Fuss spoke on October 22 at the CFA Institute’s fixed-income conference in Boston. Fuss is vice chairman of Boston-based Loomis Sayles and manages the firm’s flagship Loomis Sayles Bond Fund (LSBDX).
[drizzle]“In the fixed-income markets, we have to deal with low rates and low inflation,” he said. “Both will rise. That is not a real good combination.”
This is not the first time Fuss has warned of higher rates. He did so in March 2015 and in October 2013, causing his fund to miss the full benefit of bond rally in 2014. In April 2012 he made a similar, but incorrect, prediction.
Nonetheless, LSBDX has performed admirably over the last 10 years, returning 6.73% and beating the AGG index by 2.05%, placing in the 8th percentile of its peer group, according to Morningstar data. Its performance this year has been less impressive, returning -3.32% and ranking in the 92nd percentile of its Morningstar peer group.
I’ll look at Fuss’ comments on the global economy and bond market and at his assessment of some asset sub-classes within the fixed-income universe.
The four Ps
As is his standard practice, Fuss reviewed the global landscape through his “four Ps”: peace, people, prosperity and politics – and a fifth dimension – the role of central bankers.
Peace – or lack thereof – dominates Fuss’ thinking.

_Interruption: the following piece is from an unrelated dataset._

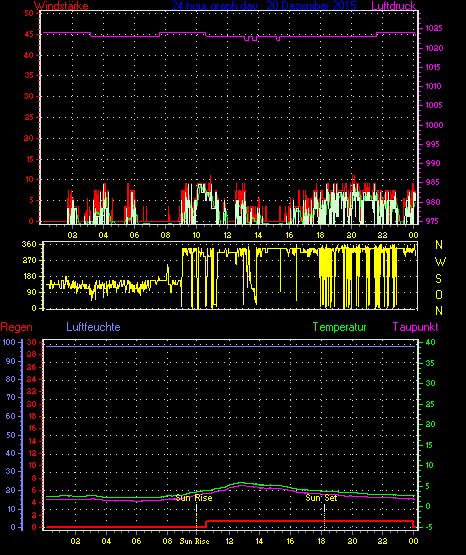Click the Sun Rise marker text in lower graph

(x=194, y=498)
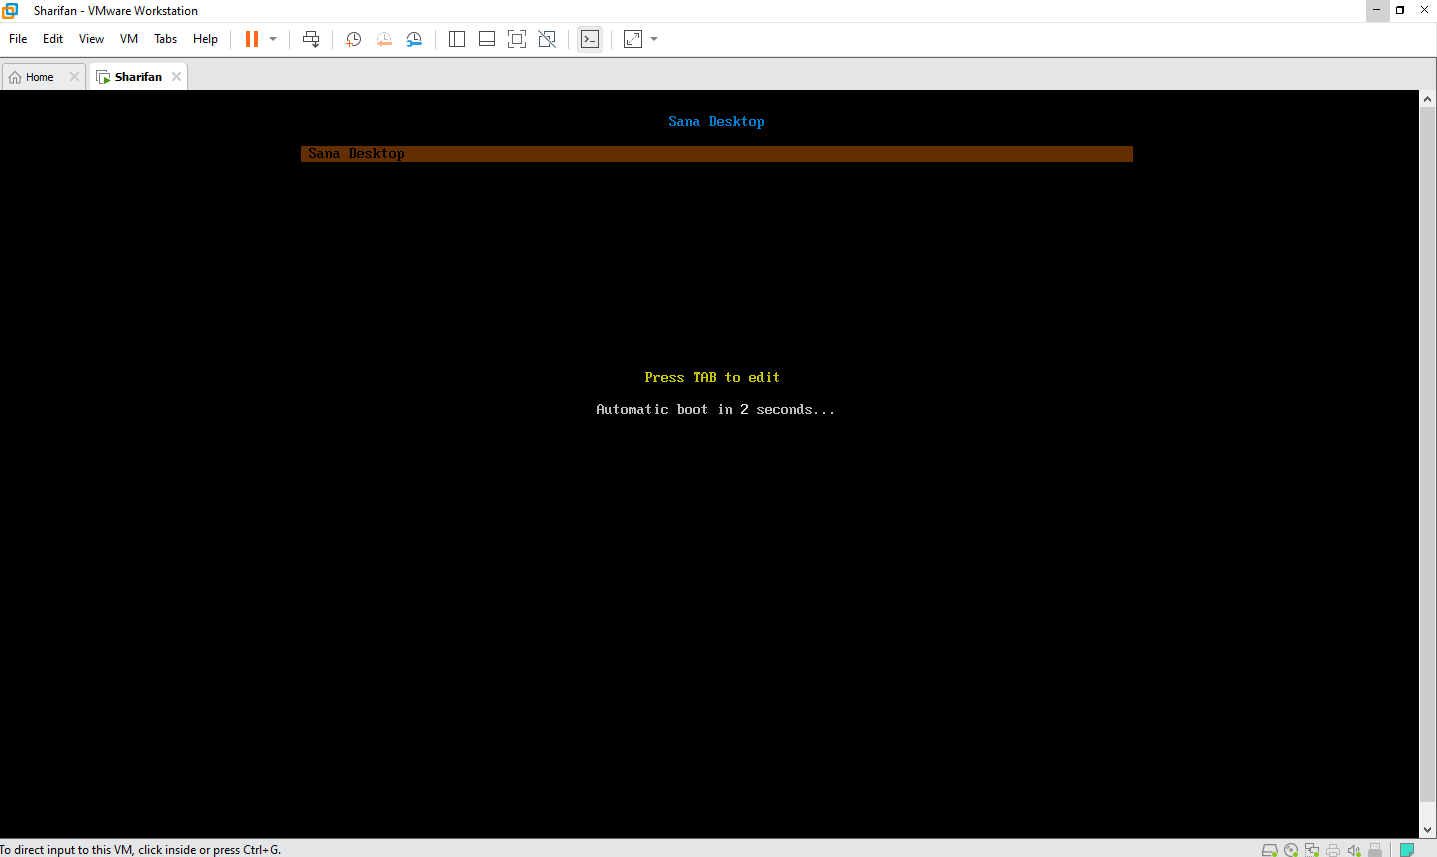Screen dimensions: 1437x857
Task: Pause the virtual machine with the orange button
Action: (252, 39)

He expressed concern about developments in the Middle East and in Eastern Europe, but his greatest fears are with the developments in the South China Seas. Nonetheless, with regard to the latter, he said he was optimistic that issues with China will be resolved.
In terms of prosperity, his greatest concern is with the pending growth in the defense budget. He said it was “quite reasonable” when Defense Secretary Carter said “it’s about time to take the uncertainty away from the military so they know their budget.” That budget, according to Fuss, is “much too low to deal with the evolving situation in the word.” He said it’s been a long time – about 50 years – since the U.S. faced a gradual acceleration of defense spending, but it is about to do so now.

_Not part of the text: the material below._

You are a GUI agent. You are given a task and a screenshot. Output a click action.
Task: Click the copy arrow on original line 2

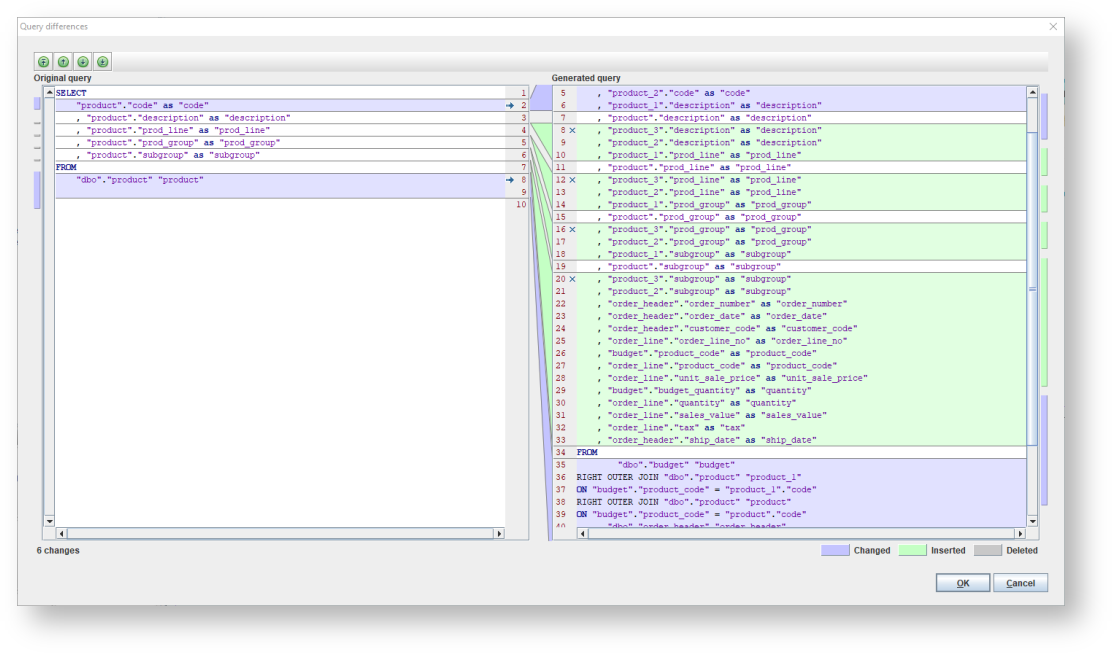(x=510, y=105)
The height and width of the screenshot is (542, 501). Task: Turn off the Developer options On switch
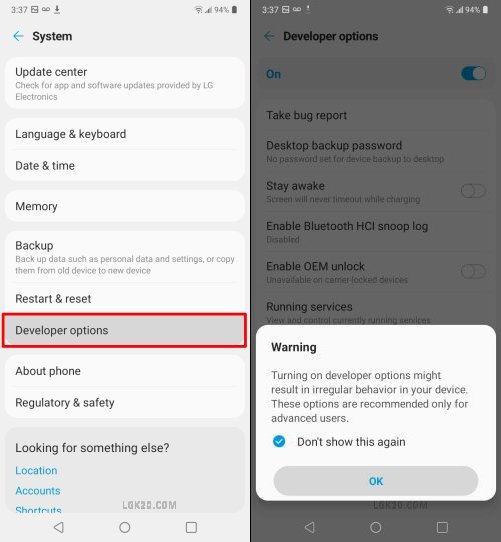(473, 74)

“Unless something really changes,” he said, “that will happen.” He forecast that defense spending as a percentage of GDP will increase by 1-3%.

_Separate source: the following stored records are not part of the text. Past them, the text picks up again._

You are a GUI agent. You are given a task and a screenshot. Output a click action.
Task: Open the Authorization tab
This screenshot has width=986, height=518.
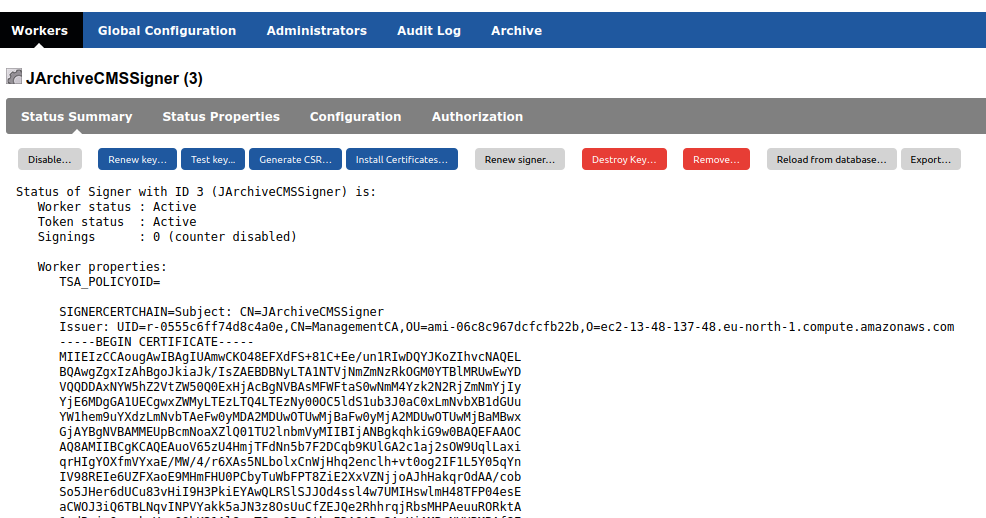pos(477,116)
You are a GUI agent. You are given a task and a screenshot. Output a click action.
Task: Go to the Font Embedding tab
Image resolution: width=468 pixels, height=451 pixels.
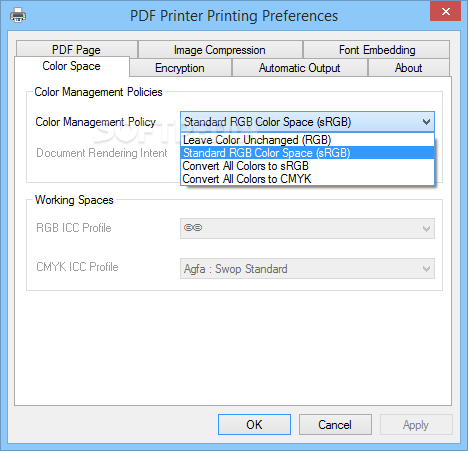coord(377,50)
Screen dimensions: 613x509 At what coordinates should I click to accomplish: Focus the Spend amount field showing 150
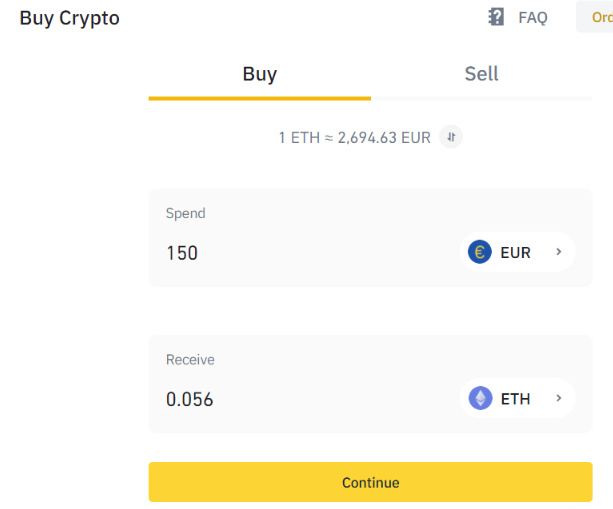pos(300,253)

Because of that, Fuss said the government will need more revenue. He warned that the tax on investment income will increase. He said that will carry implications for relative valuation between taxable and tax-exempt sectors in the bond market, but he did not say what those implications will be.
On the “people” front, Fuss said that across the developed world population growth is slowing or declining. Japan is the prime example because it is unable to maintain the size of its workforce population. In the U.S., he said, demographics will cause bonds to become more attractive than stocks for private-sector defined-benefit plans (and less so for public sector DB plans). Presumable, this will exert a downward pressure on rates, but Fuss did not say so.